Growing up I spent a lot of time babysitting. I have always loved being around kids. Kids are such a joy to life. So I thought that I was 100% prepared to be a mother. I am an expert at changing diapers, making bottles and playing with little kids. I love to read to kids, cuddle babies and play. So, I'm going to be pretty good at this mothering thing, right!?!
Famous last words! I am good at changing Punky's diaper and feeding her. She and I play a lot and we have fun and she is happy and healthy, so in the grand scheme of things everything is going really well. Most of all she knows that she is very very loved and that is what is most important.
The part that has thrown me for a loop though is her development. Being around all sorts of babies in my life I know that every child develops at their own rate. Some have teeth by 5 months, some by 13. Some babies crawl early and a lot, some babies for a day or two and by 10 months they are off and walking all around the house. Each baby has her own schedule for when she is going to accomplish something new.
I was not ready to worry about Punky and stress that she isn't doing everything as quickly as her friends! As a counselor and someone that has studied and understands child development I know that she is just fine. Yet as a mother I want my baby to be able to do what she seems to want to do, but hasn't figured out! The mother in me worries for her! I was not prepared for that feeling!!!

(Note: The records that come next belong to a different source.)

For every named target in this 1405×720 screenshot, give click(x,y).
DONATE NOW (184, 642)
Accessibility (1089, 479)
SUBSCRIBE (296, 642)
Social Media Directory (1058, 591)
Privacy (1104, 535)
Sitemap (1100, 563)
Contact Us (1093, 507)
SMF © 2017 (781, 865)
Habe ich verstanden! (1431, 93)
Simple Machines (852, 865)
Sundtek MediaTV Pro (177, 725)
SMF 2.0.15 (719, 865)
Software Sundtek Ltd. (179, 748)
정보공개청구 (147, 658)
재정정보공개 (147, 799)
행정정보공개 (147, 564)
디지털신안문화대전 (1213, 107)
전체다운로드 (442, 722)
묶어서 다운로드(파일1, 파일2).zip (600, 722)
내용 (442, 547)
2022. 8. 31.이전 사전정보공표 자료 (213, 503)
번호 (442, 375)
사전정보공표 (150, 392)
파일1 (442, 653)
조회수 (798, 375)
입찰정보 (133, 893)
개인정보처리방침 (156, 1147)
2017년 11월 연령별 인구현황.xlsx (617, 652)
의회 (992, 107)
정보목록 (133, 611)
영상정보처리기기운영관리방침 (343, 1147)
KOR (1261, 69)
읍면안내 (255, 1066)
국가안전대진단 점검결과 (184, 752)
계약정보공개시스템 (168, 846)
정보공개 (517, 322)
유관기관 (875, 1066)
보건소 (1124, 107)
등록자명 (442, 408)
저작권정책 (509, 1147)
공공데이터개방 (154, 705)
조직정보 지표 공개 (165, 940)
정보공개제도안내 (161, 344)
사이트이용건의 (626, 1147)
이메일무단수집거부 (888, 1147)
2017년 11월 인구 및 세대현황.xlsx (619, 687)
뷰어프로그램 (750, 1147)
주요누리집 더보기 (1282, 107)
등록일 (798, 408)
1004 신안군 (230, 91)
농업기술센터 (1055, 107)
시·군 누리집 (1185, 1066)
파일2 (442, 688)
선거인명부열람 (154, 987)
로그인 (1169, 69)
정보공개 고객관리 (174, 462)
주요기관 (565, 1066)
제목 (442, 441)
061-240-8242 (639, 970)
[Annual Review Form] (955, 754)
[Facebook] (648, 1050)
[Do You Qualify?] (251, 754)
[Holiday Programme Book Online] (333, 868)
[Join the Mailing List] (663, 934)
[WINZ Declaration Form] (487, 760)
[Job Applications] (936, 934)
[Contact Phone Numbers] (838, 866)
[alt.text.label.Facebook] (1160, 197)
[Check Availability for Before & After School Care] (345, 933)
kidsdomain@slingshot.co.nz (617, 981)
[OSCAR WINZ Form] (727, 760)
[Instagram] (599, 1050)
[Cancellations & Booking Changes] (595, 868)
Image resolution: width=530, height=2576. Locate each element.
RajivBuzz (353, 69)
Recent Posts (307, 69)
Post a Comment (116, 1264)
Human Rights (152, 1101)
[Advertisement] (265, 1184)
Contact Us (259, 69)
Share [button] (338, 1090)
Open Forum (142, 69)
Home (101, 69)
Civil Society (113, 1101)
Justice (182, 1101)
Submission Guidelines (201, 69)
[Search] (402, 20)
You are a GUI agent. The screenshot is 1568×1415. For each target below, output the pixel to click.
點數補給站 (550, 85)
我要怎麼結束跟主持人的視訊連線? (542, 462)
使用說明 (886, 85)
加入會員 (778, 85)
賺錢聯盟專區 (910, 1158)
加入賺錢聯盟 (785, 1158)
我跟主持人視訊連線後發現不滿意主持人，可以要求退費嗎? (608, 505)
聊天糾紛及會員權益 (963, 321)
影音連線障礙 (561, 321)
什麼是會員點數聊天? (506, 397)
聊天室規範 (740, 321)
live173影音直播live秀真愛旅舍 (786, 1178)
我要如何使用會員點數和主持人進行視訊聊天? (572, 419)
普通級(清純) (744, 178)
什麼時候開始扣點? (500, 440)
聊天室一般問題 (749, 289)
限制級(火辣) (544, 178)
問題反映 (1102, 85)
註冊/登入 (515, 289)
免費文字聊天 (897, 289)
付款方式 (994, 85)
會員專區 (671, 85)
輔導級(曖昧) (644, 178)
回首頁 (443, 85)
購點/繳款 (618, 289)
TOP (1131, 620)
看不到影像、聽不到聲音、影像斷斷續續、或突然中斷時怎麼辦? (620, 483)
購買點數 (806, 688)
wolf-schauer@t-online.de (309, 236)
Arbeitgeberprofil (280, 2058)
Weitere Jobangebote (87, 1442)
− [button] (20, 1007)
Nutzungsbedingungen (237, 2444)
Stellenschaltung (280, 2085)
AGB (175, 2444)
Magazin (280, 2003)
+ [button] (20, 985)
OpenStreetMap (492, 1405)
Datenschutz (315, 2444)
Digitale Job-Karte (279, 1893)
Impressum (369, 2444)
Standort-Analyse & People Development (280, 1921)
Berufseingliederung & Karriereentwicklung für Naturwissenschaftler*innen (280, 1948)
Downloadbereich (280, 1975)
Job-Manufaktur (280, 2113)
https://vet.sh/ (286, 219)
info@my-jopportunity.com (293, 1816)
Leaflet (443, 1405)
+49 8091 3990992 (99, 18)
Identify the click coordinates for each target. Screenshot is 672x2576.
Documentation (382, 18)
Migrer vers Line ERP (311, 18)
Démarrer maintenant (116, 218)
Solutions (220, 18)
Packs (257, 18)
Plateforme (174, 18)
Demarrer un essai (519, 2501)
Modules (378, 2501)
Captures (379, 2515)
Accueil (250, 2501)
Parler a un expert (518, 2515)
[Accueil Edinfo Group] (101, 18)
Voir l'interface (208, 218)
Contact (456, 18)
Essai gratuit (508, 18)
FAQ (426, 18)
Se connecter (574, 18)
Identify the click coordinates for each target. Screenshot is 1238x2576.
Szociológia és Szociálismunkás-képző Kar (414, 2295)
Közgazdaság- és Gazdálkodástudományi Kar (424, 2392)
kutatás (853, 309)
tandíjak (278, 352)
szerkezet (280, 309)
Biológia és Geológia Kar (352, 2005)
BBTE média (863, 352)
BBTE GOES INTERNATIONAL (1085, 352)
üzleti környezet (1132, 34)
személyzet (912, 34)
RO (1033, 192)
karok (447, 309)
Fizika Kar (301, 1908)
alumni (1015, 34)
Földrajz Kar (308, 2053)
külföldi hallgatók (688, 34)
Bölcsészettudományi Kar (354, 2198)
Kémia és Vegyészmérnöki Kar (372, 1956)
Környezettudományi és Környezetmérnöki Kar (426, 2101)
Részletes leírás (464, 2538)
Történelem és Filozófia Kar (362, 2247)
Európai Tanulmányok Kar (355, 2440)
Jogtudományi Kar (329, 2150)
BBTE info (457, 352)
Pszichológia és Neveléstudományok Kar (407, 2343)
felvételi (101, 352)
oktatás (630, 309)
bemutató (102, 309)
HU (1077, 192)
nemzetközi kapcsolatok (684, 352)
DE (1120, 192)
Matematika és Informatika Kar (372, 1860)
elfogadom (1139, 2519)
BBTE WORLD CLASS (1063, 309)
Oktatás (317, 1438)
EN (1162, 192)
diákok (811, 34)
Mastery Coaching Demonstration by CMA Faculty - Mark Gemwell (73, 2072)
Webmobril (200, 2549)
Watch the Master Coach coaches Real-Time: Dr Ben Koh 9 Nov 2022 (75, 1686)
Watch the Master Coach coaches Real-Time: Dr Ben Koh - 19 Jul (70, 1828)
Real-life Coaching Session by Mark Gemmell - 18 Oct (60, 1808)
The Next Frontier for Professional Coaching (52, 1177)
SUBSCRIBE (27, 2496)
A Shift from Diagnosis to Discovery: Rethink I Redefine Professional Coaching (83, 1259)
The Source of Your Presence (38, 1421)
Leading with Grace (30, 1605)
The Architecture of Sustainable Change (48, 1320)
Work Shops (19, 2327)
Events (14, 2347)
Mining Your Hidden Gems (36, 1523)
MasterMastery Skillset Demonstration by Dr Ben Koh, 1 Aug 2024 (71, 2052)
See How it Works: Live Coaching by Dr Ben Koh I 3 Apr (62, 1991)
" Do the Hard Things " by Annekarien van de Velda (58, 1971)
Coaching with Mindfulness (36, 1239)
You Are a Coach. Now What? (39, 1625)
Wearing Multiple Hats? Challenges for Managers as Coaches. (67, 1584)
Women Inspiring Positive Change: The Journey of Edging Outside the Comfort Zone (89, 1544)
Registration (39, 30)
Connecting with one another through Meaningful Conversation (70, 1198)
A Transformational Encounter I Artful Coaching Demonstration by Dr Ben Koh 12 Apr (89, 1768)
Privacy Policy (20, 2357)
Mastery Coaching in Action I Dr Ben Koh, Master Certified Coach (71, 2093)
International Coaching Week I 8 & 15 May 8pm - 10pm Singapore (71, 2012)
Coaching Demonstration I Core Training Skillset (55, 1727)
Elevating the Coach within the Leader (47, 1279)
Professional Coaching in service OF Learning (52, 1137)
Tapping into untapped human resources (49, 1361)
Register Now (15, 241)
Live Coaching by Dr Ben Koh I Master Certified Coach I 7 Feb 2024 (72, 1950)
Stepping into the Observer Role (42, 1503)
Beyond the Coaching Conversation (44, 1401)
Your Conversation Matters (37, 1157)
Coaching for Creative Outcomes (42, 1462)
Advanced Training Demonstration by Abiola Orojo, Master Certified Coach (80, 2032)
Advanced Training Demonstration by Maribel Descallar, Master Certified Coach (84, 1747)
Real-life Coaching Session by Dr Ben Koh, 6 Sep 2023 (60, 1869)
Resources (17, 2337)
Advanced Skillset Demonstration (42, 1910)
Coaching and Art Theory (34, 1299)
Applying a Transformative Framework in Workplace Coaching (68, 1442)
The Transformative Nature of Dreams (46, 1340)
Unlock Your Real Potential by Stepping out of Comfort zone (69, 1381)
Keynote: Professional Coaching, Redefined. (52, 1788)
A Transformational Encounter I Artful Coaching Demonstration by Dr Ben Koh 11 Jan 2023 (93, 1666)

I thought I knew all about what I was going to feel and how this parenting thing would go! Alas, babysitting and being a nanny is not the same as being a mother! Being a mother just means that you worry. I want the best for her. I am learning though that she is just fine, when she is good and ready she will buckle down and figure things out, and till that day we are going to relax and enjoy the stage that we are in and soak up all the cuddles before she is off to the races!